Communication with citizens should be one of the council’s priorities, Oakley said. Few understand the complications and limitations of county government.

A petition circulated recently seeking pay raises for firefighters at Midway Fire and Rescue is an example. One of the proponents suggested taking money being spent on landscaping the median in Litchfield for the raises. She didn’t realize the landscape funding comes from private donations and accommodations taxes. Money for Midway Fire and Rescue is generated by a special district tax. Additional revenue could be generated only by growing the tax base or raising the tax rate.

Georgetown County is not alone when it comes to the revolving door for emergency workers.

“Fire, EMS and law officers traditionally leave for higher pay in a neighboring county or city,” Tomes said. “They are loyal to the service, not the employer.”

Georgetown is an entry level county for public safety jobs, and upward movement will always be a factor, Oakley said.

“The more aware citizens are,” he said, “the more likely they are to say they’re satisfied.”

The session looked at the future of the county, and Charlton said he wanted jobs for his grandchildren.

While many look to education as the key to the future, Anderson said he is frustrated by the schools. “We throw more money per student at education than any other country, and we’re 26th in the world,” he said. “Bricks and mortar have not made kids smarter. We blame the teachers, but I don’t know that teachers are the problem. Federal mandates drive costs. We don’t have enough parents sitting down with their kids at night.”

Council Member Lillie Jean Johnson said Georgetown County needs to address the situation where young people have “a diploma in one hand and a bus ticket in the other.”
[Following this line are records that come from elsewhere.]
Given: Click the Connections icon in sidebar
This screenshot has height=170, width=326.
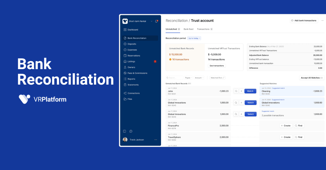Looking at the screenshot, I should (x=125, y=93).
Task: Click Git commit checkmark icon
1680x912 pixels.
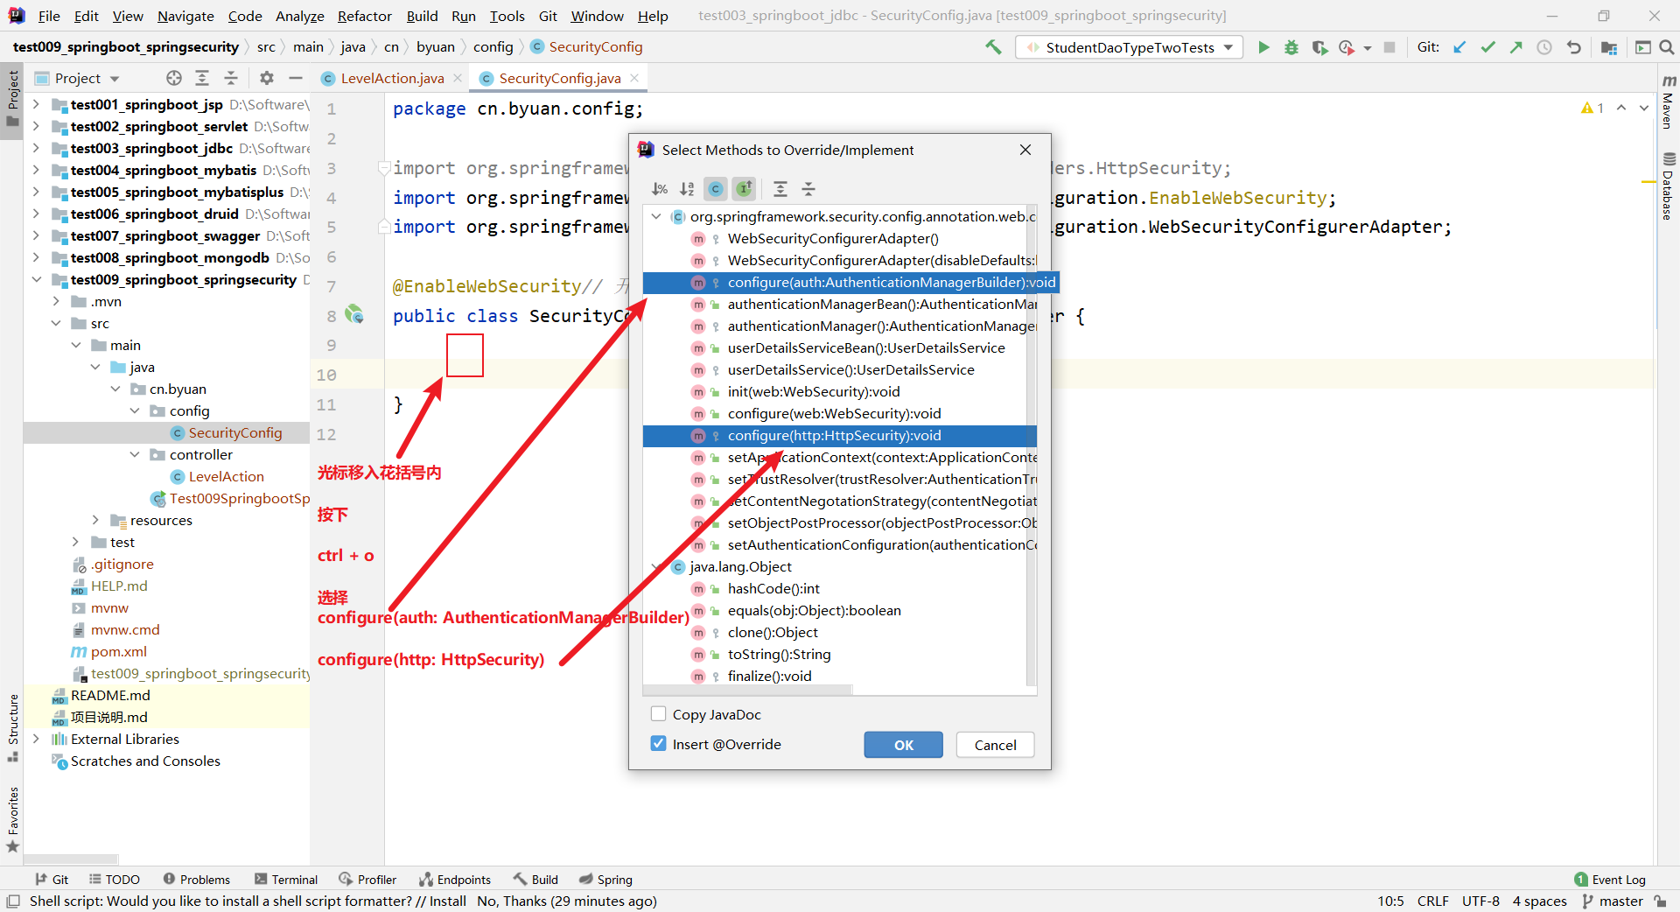Action: click(x=1488, y=47)
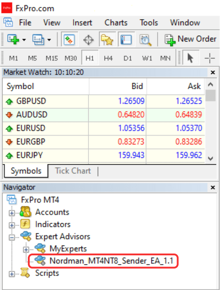Switch to the H4 timeframe

(108, 58)
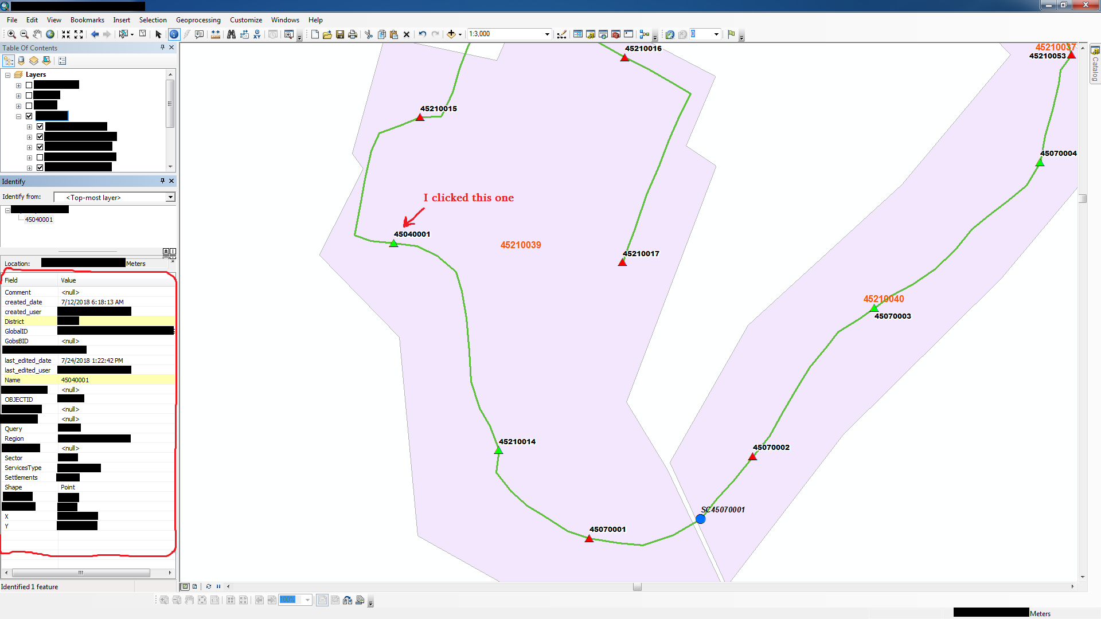Enable the first unchecked layer checkbox
Screen dimensions: 1101x619
(29, 85)
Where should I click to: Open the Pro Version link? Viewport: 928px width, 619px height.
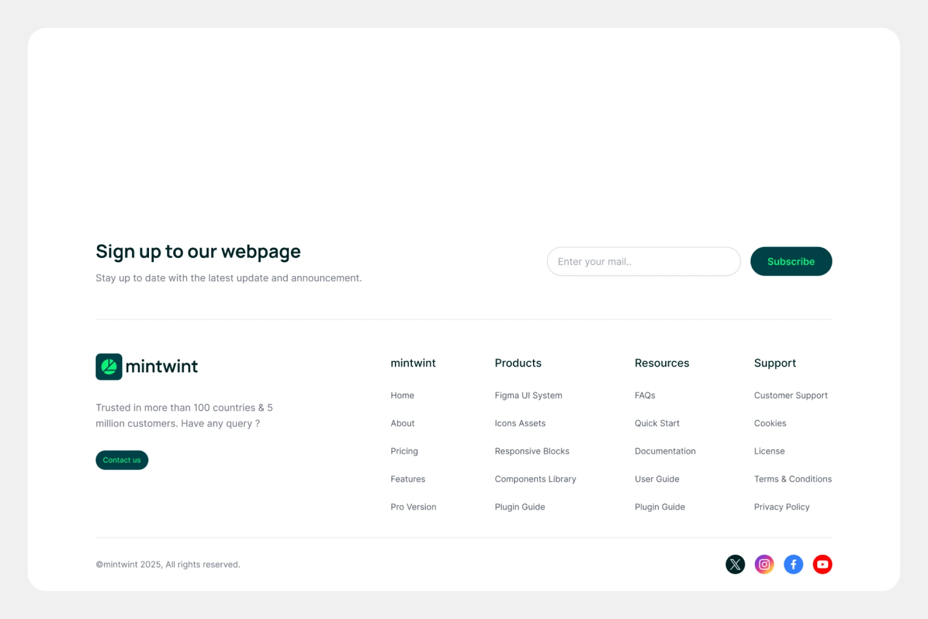click(413, 507)
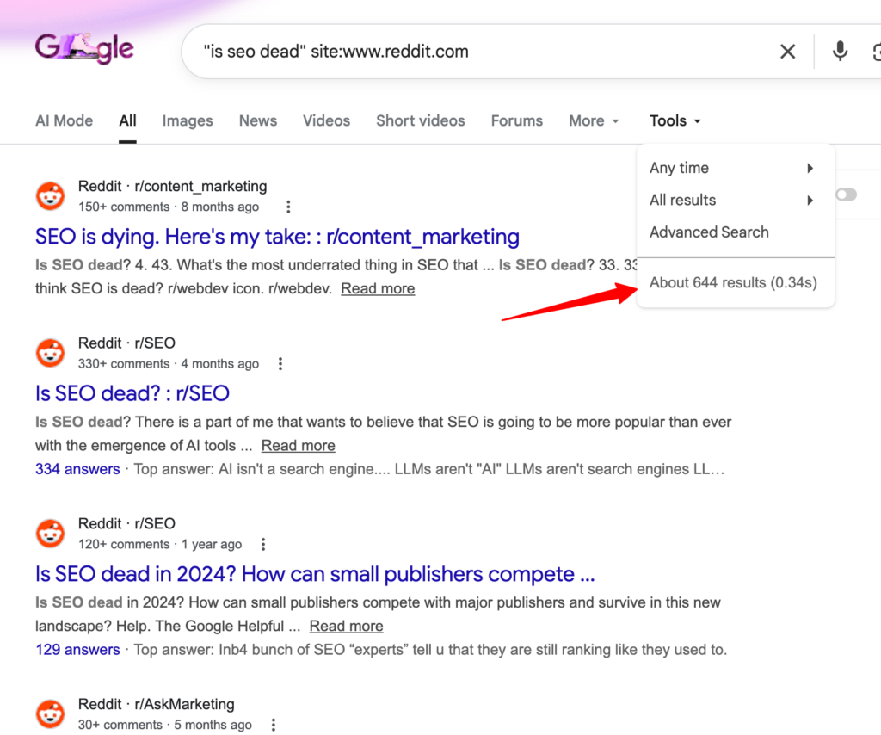Click the Google logo

[x=83, y=49]
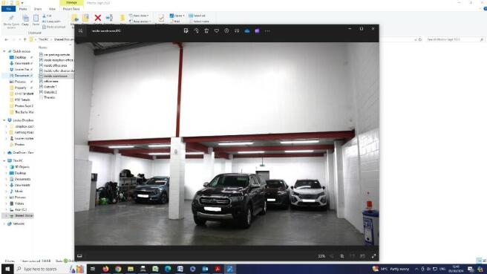Click the red Delete X in Explorer ribbon
Viewport: 487px width, 274px height.
tap(97, 18)
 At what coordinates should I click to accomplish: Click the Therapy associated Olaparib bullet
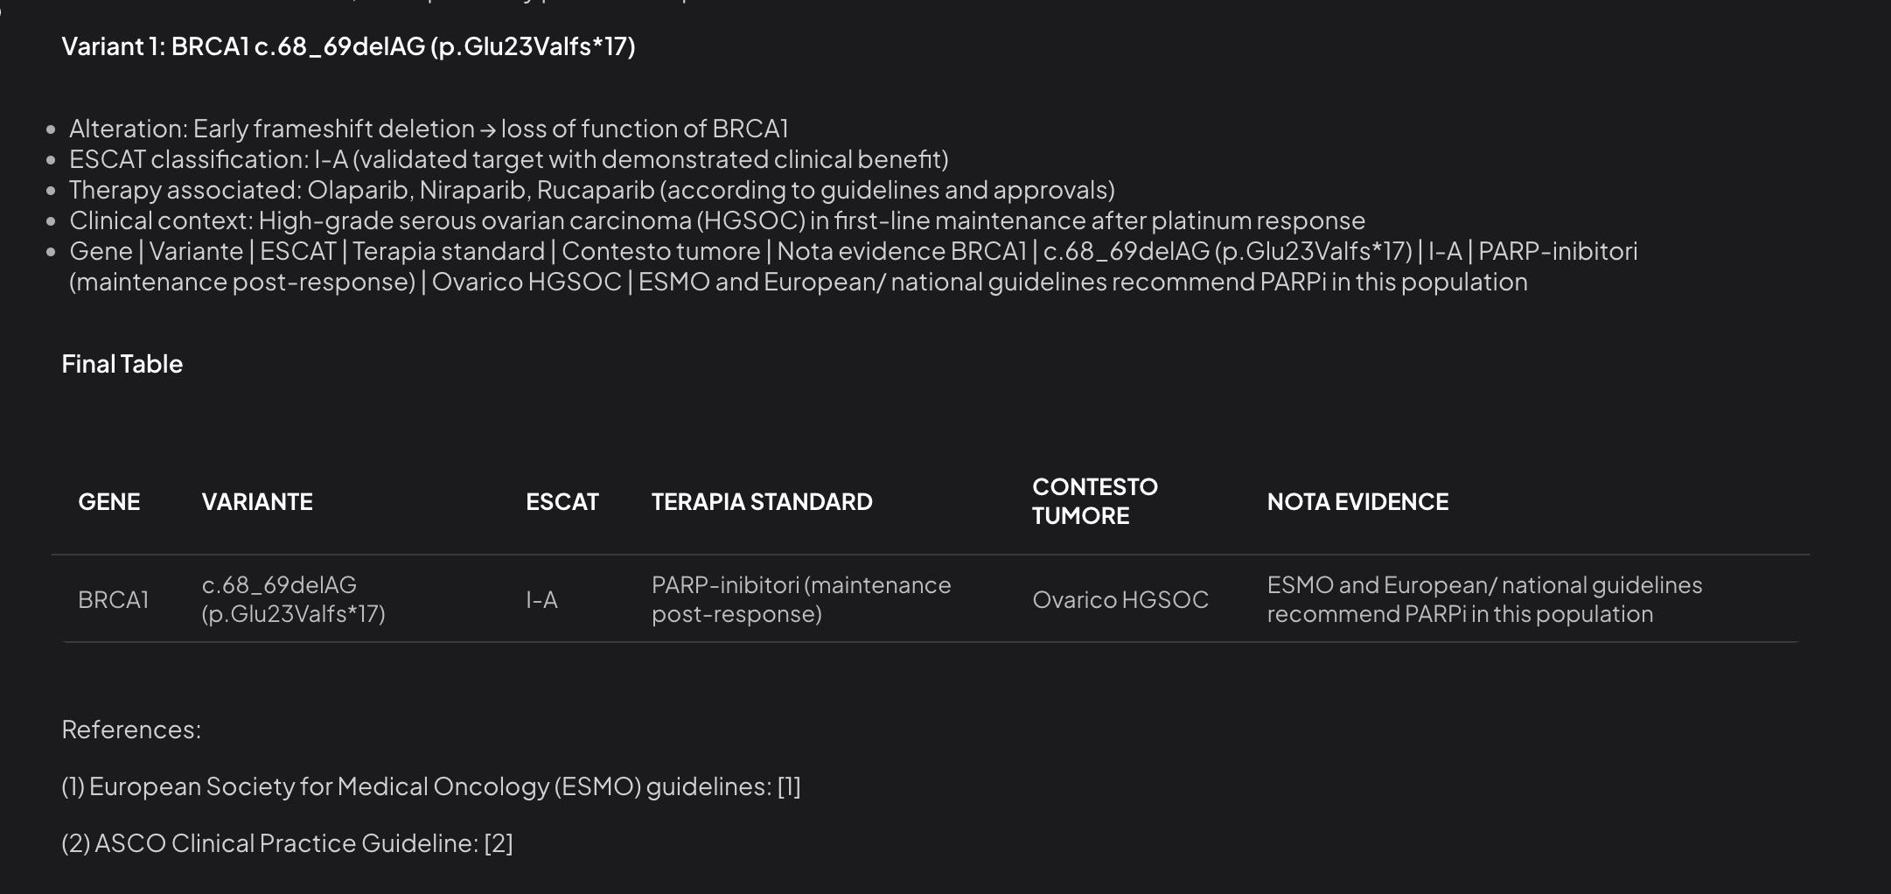coord(592,190)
She said there is not enough entertainment here to attract or hold them.

Anderson said he wanted to provide a safe place for families. “I made the decision, even as far as my career was concerned, about what I wanted for my family,” he said. “Is this a wholesome community? Industry looks at a community as a safe place to live, the moral fiber of the area.”

Council Member Austin Beard said he would like to see the Capital Improvement Plan completed along with the rural fire stations proposed in the 1-cent sales tax referendum that voters defeated last year. He said rural residents would get relief on the cost of fire insurance if the 10 satellite stations and a full-service station were built.

“What are we going to allow,” Austin asked, “to make the county better?”